What Is Dry Rot and What Should I Do About It?

The first thing to remember when dealing with dry rot is that the name is misleading. Dry rot is not normal decomposition. It is decay caused by several species of fungi. The word dry is somewhat misleading as well, as fungi require moisture to do their dirty work. The wood can have the appearance of dryness, however, once the fungi have completely weakened the wood.


Needless to say, this is an extremely dangerous condition. Anything that relies on the wood’s structural integrity is at risk of collapse. It is important that you know what to look for and what you can to do about it.

Identification. Dry rot begins simply, with the introduction of microscopic spores into the wood. Over time, they proliferate. You may begin to notice changes in the wood’s appearance. It may take on mushroom-colored appearance in the early stages of infestation. More advanced cases will show a white, wool-like, fungus eventually giving way to a splotchy brown or dark brown discoloration mixed with orange or rust. Wood that is completely infested will be crumbly, and some parts could be so weak they are all but pulverized.

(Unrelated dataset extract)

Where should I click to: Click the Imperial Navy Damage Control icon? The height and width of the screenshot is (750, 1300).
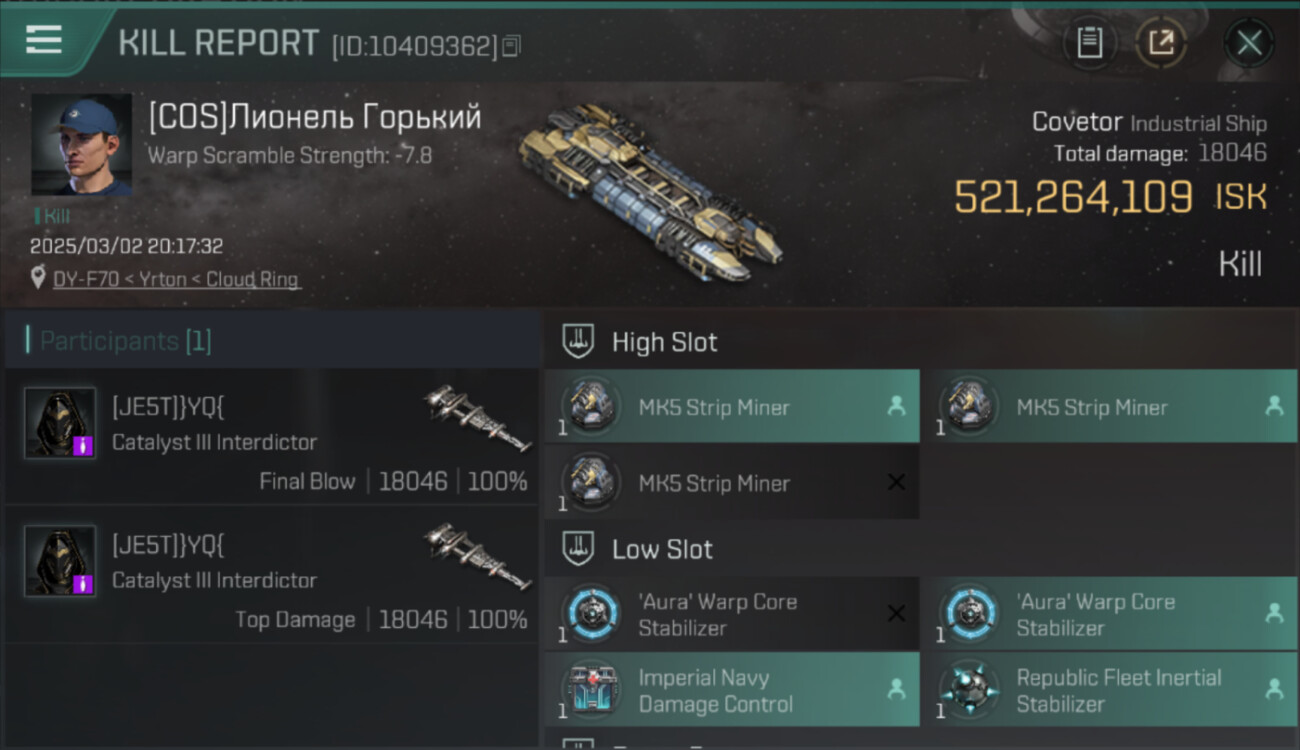[592, 690]
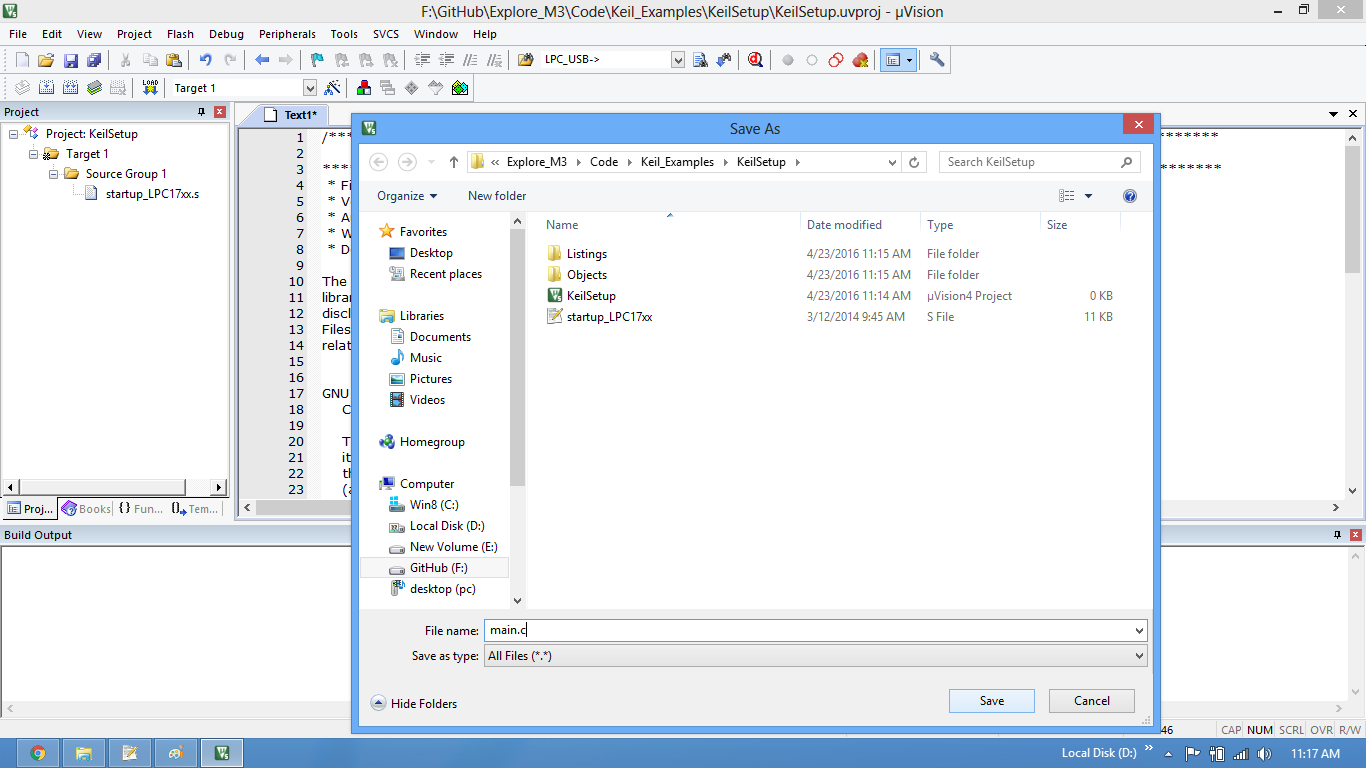Toggle Hide Folders in dialog
The image size is (1366, 768).
point(414,703)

  • Seriously infected wood will have a damp, musty odor.

Treatment. Nevertheless, hope is not lost. Caught early, wood infested with dry rot can be treated. You’ll need wood stabilizer and wood filler, both available at your local hardware store. You’ll also need two paintbrushes, a chisel or a saw, and don’t forget gloves and safety goggles. Follow the four-step treatment process below.

1. Stop the source of any leaks that may be responsible for the condition.

2. If the infected area is small enough to be removed without doing serious structural damage, go ahead and use a chisel, or a saw if needed, and remove it.

  • It is of the utmost importance that you remove every last piece of infected wood. Leaving only a little behind is enough to start the whole process rolling again.

3. You will need to treat any uninfected wood that may have bordered the infected swatch with wood stabilizer. Apply the glue-like stabilizer in even layers with one of the paintbrushes. When you’re through, discard the brush. You won’t be able to re-use it. Give the stabilizer a few hours to dry.

4. Apply a layer of wood filler over the stabilizer. Allow it to dry completely before adding a second coat.

  • All wood repair of this sort should be performed on the least humid day possible.
  • Dispose of infected wood promptly. Fungus can spread.
  • Safety first: Wear gloves and goggles when handling and applying chemicals.

Prevention. Of course, the best way to treat dry rot is to do your best to prevent it in the first place. Boric acid, also known as borate, can act as a fungicide. Most hardware stores stock the chemical either by itself or as part of a dry rot treatment kit.

Regular borate is water-soluble and will be ineffective in wet areas. If you are treating wood where there is some degree of liquid water, you will need to use fused borate. Talk to your hardware store sales associate if you are unsure of what to use.

  • Remember, dry rot is not actually dry. The most effective preventative measure you can take is to eliminate as much excess moisture as possible. Pay attention to leaking pipes or faucets and address their cause as soon as possible.

Early identification and treatment of dry rot is essential to preventing serious damage. With a few simple chemicals and a little bit of work, you can ensure a structurally sound home.